Book Review: Far from the Madding Crowd

Just finished ‘Far from the Madding Crowd’ by Thomas Hardy. Here’s the review…

The Summary: Young Gabriel falls in love and must helplessly watch as his beloved rejects him and attempts to wreck her life over and over. And over. (Insert any Dashboard Confessional song here.)

The Good: Victorian fiction is witty and satirical in general, i guess. But written by a man, it has a different flavour altogether. Okay, so technically, this was Naturalism, right?- nevermind. Most every chapter begins with a social commentary- then the characters act it out for ten pages or so.
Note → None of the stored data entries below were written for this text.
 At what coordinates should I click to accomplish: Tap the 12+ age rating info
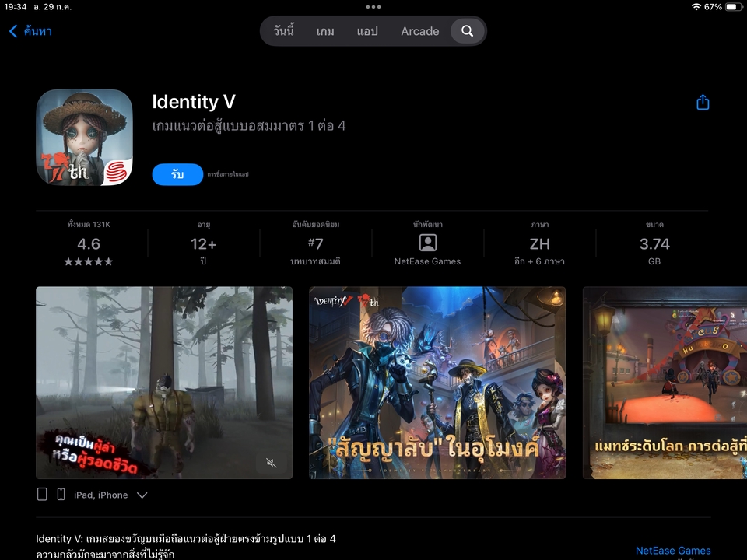point(203,243)
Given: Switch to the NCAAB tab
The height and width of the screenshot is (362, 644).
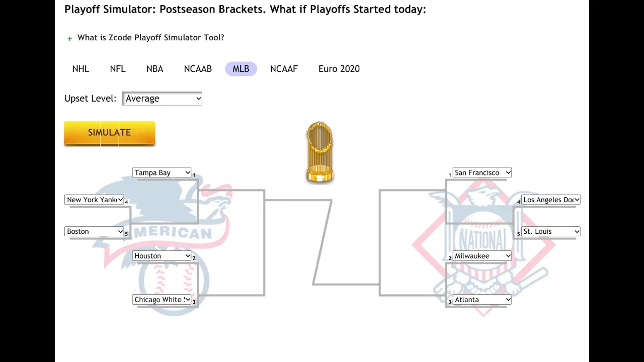Looking at the screenshot, I should tap(198, 69).
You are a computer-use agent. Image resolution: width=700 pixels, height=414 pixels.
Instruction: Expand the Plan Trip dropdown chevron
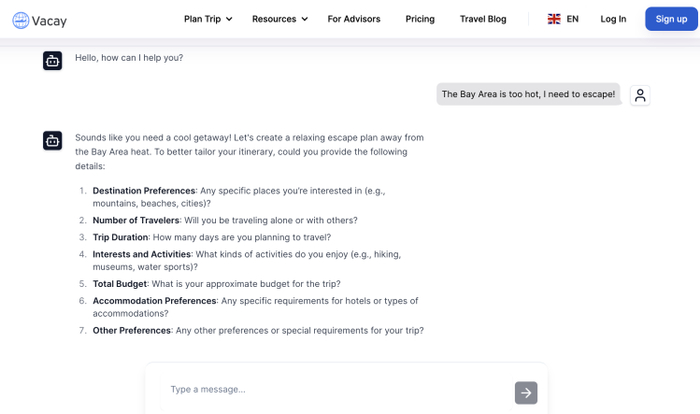[229, 19]
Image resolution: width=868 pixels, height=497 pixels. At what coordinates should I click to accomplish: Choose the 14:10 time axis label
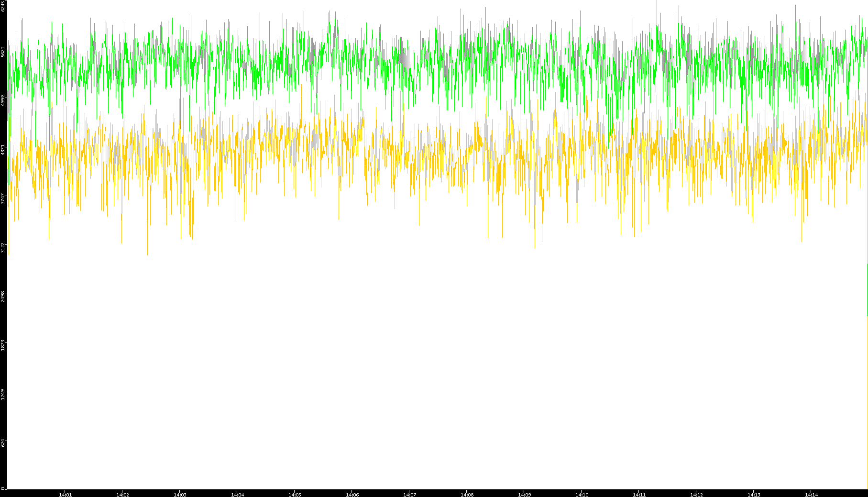point(582,495)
The commentary is especially sarcastic at times, but never in a mean way.

At about the halfway point of the book, you can feel the pace picking up and it doesn’t slow down til the last chapter or so. Given the potentially boring nature of the subject, it surprisingly borders on gripping. And, not to give too much away,  i will simply say that the actions of Mr. Boldwood at the climactic Christmas party were remarkably satisfying.

The Bad: I can’t make any technical fuss. I just wish the bad guys were bad guys- everyone was just so chivalrous, it was a little sappy.
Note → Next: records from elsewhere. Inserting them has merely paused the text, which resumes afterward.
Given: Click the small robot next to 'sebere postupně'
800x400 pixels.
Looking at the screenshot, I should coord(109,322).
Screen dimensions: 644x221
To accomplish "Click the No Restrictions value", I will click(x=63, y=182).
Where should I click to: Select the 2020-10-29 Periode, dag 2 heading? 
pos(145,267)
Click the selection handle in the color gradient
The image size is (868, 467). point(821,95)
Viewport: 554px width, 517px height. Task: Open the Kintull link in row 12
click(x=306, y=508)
Left Dangling: what happened to the Aunt? Did i miss something?

Three quotes:

1. It may have been observed that there is no regular path for getting out of love as there is for getting in. Some people look upon marriage as a short cut that way, but it has been known to fail.


2. (The dog) …was, in fact, taken and tragically shot at twelve o’clock that same day–another instance of the untoward fate which so often attends dogs and other philosophers who follow out a train of reasoning to its logical conclusion, and attempt perfectly consistent conduct in a world made up so largely of compromise.

3. Men thin away to insignificance and oblivion quite as often by not making the most of good spirits when they have them as by lacking good spirits when they are indispensable.

The Bottom Line: If you’ve read Austen and Bronte, Hardy needs to be in the mix. This was really good.

2 Comments on “Book Review: Far from the Madding Crowd”

  1. Cara Donahue says:

    On Quote 3: I really like the word choice here: The idea that “men thin away to insignificance” is a progressive thing, as a result of a string of choices that leads down that path, that this wasn’t their original design.

  2. Cara Donahue says:

    Just saw this quote by

    “If I were taking 100% responsibility for the quality of this moment, what would be different?”